= REQUIRED ACTION =
Word for word, copy the line that contains "This screenshot has width=1578, height=949." and each line after it in the data below. Pictures stay out of the copy.

= STUDY MATERIAL =

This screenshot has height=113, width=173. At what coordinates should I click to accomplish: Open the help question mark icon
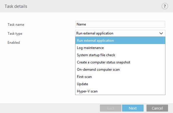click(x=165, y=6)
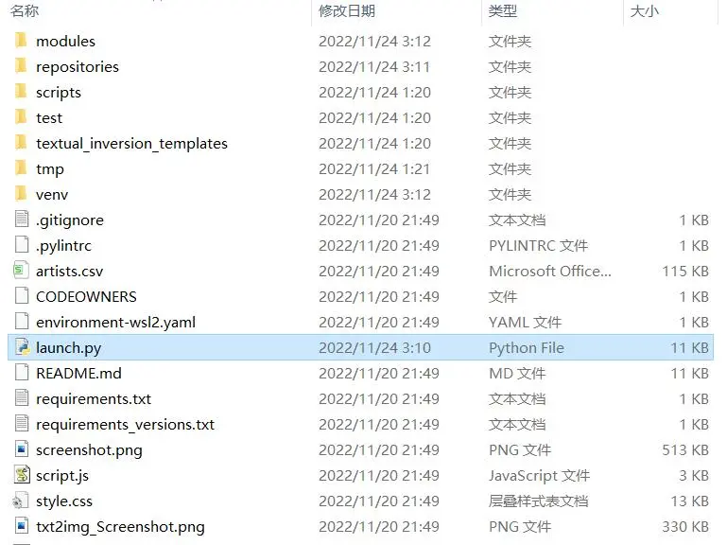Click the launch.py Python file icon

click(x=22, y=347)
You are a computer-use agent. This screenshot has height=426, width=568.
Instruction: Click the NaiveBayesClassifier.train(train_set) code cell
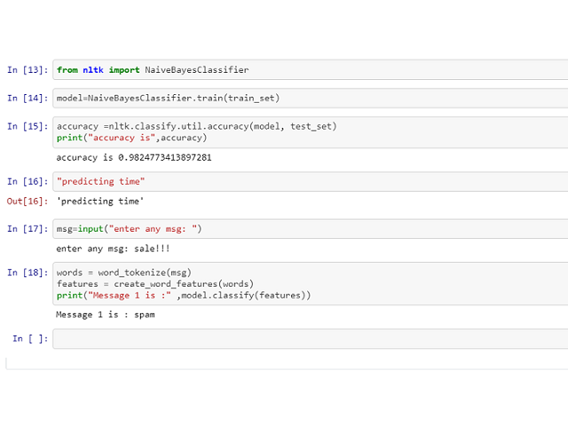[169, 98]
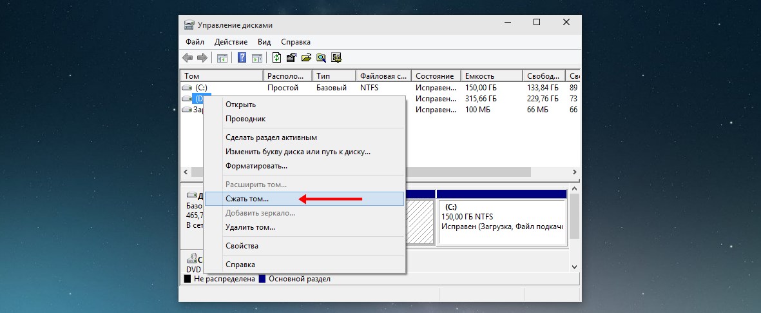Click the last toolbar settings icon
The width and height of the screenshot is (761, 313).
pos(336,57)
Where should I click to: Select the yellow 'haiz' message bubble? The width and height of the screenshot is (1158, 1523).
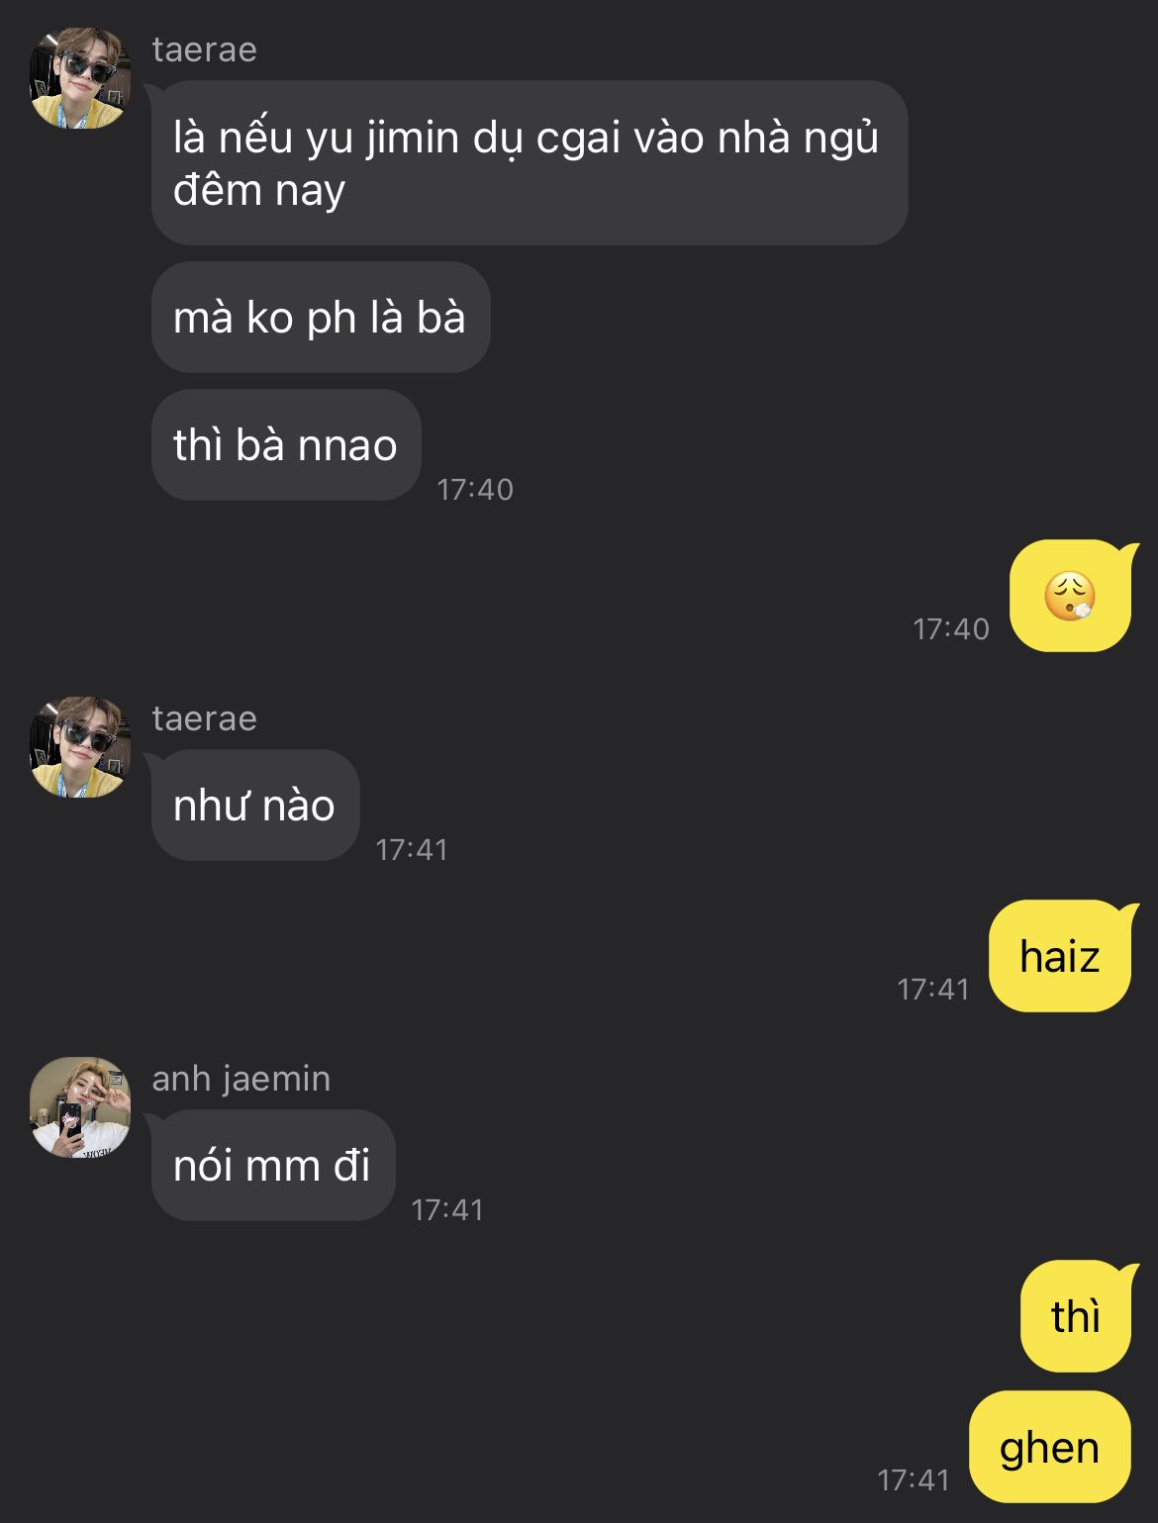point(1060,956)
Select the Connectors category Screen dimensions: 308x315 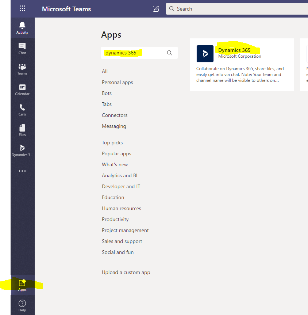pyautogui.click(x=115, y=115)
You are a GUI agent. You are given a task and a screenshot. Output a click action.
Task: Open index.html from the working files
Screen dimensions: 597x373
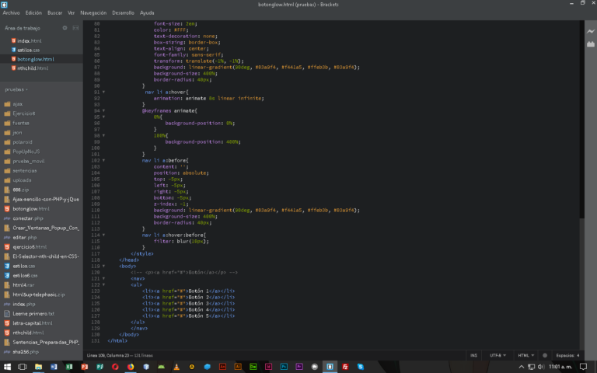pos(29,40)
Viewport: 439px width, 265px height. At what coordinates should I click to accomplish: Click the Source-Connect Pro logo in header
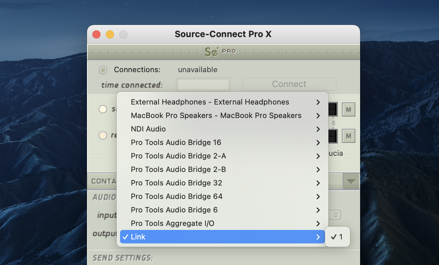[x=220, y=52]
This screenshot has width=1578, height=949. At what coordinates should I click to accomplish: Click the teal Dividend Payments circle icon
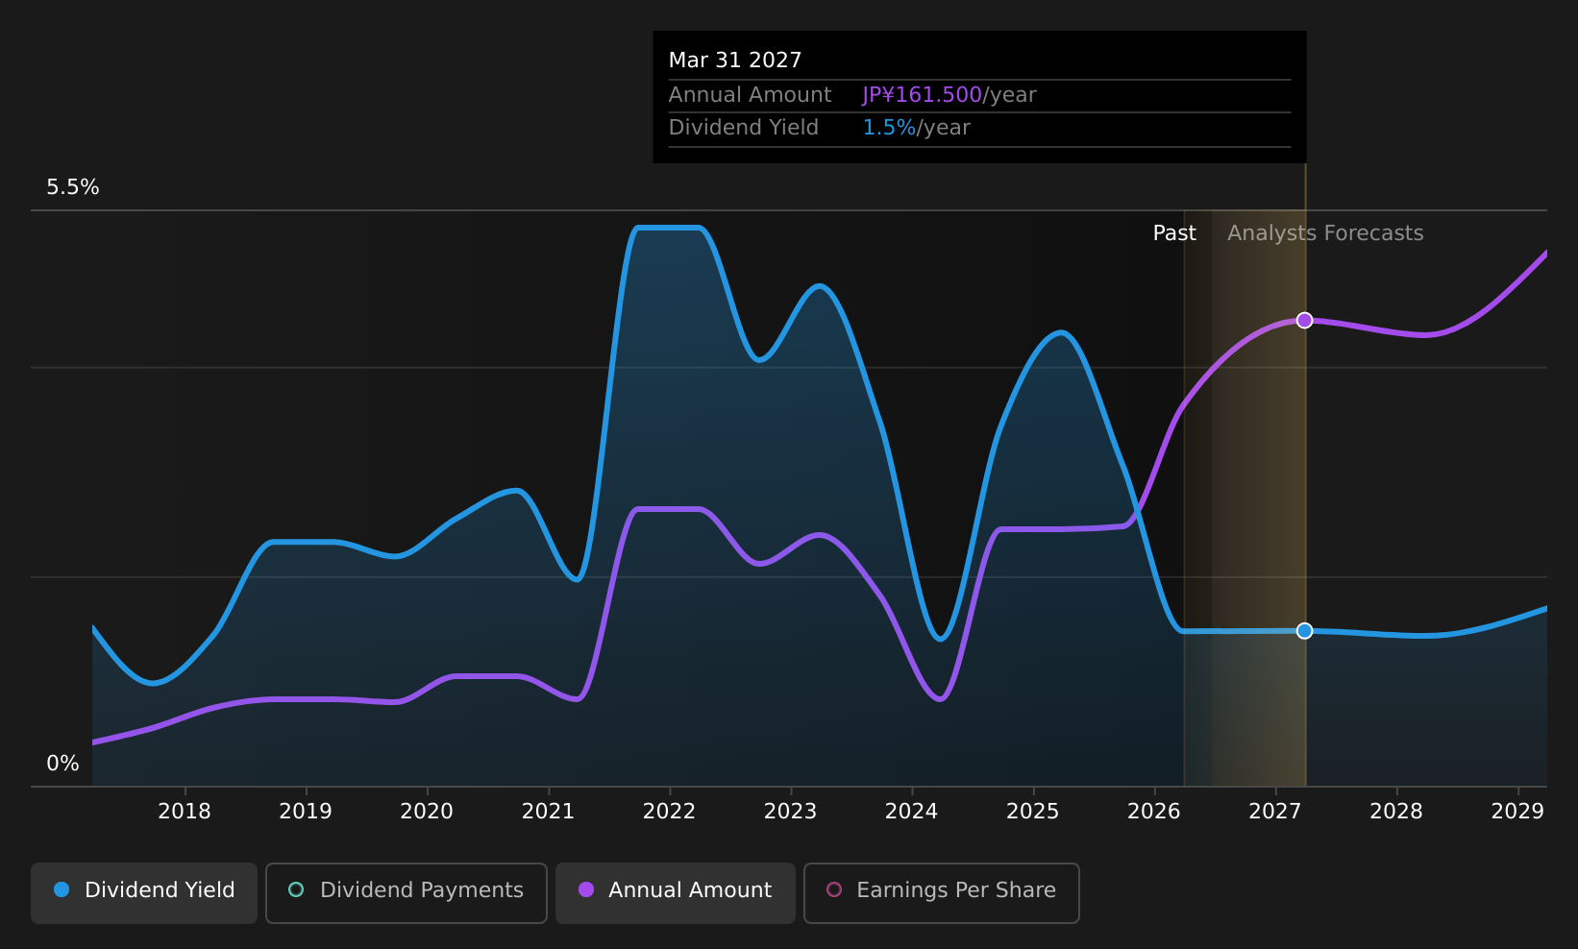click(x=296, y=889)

= FINISHED EXERCISE =
This screenshot has width=1578, height=949. At what coordinates should I click to accomplish: Click the teal Dividend Payments circle icon
click(x=296, y=889)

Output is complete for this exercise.